Some sections of this page are still under-construction (Grad life keeps me busy 😬). This will be finished sooner than you think!

  • Linear and Non-linear set representation in Motion and Path Planning

    This project experiments with the use of set representations like Zonotopes, Taylor Models, Starsets, Polynomial Zonotopes etc to model uncertainty in the position of obstacles and tries to incorporate this in path and motion planning by simulating it’s position at various points in time.

  • Mirror Descent Policy Optimization

    The aim of this project was to understand the working of Mirror Descent Policy Optimization by implementing it and experimenting with different models. The experimentation was done on on- and off- policy DDPG and SAC over different environments.
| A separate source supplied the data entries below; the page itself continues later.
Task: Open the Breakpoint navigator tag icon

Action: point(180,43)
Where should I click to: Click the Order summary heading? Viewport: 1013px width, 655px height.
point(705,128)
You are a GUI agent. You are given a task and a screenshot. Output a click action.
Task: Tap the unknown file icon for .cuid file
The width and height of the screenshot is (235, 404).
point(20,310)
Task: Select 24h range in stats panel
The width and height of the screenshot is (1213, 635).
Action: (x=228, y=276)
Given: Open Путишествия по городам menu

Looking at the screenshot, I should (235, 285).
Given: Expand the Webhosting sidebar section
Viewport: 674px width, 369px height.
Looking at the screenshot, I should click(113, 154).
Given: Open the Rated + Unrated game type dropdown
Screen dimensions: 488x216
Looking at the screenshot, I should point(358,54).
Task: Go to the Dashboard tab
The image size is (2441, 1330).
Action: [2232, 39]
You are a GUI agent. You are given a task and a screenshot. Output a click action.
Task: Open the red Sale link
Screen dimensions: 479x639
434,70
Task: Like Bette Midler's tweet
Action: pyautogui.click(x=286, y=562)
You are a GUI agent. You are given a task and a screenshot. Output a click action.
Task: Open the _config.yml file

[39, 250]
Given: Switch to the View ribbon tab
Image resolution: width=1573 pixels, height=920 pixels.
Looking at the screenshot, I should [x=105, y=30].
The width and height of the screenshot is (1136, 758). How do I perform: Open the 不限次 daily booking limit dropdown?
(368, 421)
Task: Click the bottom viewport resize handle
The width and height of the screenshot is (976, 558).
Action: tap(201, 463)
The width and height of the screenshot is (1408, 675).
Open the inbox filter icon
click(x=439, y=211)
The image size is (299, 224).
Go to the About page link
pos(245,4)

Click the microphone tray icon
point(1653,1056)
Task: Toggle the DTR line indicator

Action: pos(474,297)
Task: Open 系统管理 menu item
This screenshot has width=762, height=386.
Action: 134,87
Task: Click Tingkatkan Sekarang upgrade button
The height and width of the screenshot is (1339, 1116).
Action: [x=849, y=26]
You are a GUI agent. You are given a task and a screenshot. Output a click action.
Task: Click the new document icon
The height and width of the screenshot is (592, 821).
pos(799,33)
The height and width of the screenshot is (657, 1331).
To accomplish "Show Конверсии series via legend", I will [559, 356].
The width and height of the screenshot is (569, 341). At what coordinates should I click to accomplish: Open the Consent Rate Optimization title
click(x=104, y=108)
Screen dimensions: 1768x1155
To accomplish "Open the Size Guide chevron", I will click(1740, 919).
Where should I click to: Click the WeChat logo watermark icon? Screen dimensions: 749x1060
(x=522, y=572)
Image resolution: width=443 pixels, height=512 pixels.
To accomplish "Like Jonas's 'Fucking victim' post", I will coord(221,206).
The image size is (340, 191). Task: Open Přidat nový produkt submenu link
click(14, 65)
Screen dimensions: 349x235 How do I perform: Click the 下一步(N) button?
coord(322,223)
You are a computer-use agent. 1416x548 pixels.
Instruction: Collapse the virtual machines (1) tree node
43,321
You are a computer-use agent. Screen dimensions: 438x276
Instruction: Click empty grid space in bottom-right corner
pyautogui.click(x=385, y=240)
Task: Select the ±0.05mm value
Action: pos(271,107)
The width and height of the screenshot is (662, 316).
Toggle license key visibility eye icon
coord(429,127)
  • Determining SARS-CoV2 Genome Invariance

    The aim of this project was to take a data science approach to the pandemic by trying to pinpoint index slices which appear to represent mutation invariant regions in the SARS-CoV2 gene. Initial experimentation was done with publicly available data from sources like Kaggle. After that, we took in real-life data from GISAID.

  • ProAlignNet: Unsupervised Learning for Progressively Aligning Noisy Contour

    This project was an implementation project of the Research paper (named same as the title). The model was tested initially on MNIST dataset and then, publicly available map data.

  • PiTree: Using Decision Trees for ABR Algorithms

    The aim of this project was to implement the research paper named “PiTree” but to also experiment with the impact of using different decision trees. The project was primarily implemented in Python. The final results included the results of various decision trees on factors like QoE, buffer rate, latency etc.

  • Pipelining Ensemble and Boosting Method Optimizations.

    The project focused on automating the optimization of various parameters of different ensemble and boosting methods.